• **Goal**
Add 81 to every coordinate in the answers and write the records out again, requests included, starting at the line that has "Image resolution: width=1440" and stopping after the line that has "will click(x=164, y=554).". Give only those lines.

══════

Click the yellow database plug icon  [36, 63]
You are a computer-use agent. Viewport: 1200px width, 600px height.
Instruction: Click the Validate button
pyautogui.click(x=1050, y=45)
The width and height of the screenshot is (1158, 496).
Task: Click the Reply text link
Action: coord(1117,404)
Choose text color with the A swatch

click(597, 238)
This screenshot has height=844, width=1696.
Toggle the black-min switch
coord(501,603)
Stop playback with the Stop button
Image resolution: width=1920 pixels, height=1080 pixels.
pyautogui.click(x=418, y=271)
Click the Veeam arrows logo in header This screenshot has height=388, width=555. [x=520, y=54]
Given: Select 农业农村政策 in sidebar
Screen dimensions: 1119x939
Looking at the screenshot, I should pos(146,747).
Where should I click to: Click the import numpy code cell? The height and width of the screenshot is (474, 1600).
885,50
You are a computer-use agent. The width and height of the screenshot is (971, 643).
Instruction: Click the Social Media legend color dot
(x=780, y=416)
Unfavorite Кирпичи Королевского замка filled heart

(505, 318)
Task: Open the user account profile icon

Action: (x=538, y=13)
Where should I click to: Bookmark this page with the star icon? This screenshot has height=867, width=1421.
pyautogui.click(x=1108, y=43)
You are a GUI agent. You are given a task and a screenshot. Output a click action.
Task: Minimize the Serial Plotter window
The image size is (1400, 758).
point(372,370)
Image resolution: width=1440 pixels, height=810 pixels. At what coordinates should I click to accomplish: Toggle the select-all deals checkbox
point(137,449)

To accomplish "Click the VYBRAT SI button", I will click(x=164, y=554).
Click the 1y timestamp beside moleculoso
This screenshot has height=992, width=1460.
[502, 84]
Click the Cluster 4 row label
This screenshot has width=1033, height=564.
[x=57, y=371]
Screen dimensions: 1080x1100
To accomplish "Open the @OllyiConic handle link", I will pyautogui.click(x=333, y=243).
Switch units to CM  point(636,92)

══════

• **Solution to this problem**
Image resolution: width=1440 pixels, height=810 pixels. At what coordinates should I click to accomplish: Toggle the select-all deals checkbox
point(218,530)

To accomplish "Click the VYBRAT SI button", I will click(x=245, y=635).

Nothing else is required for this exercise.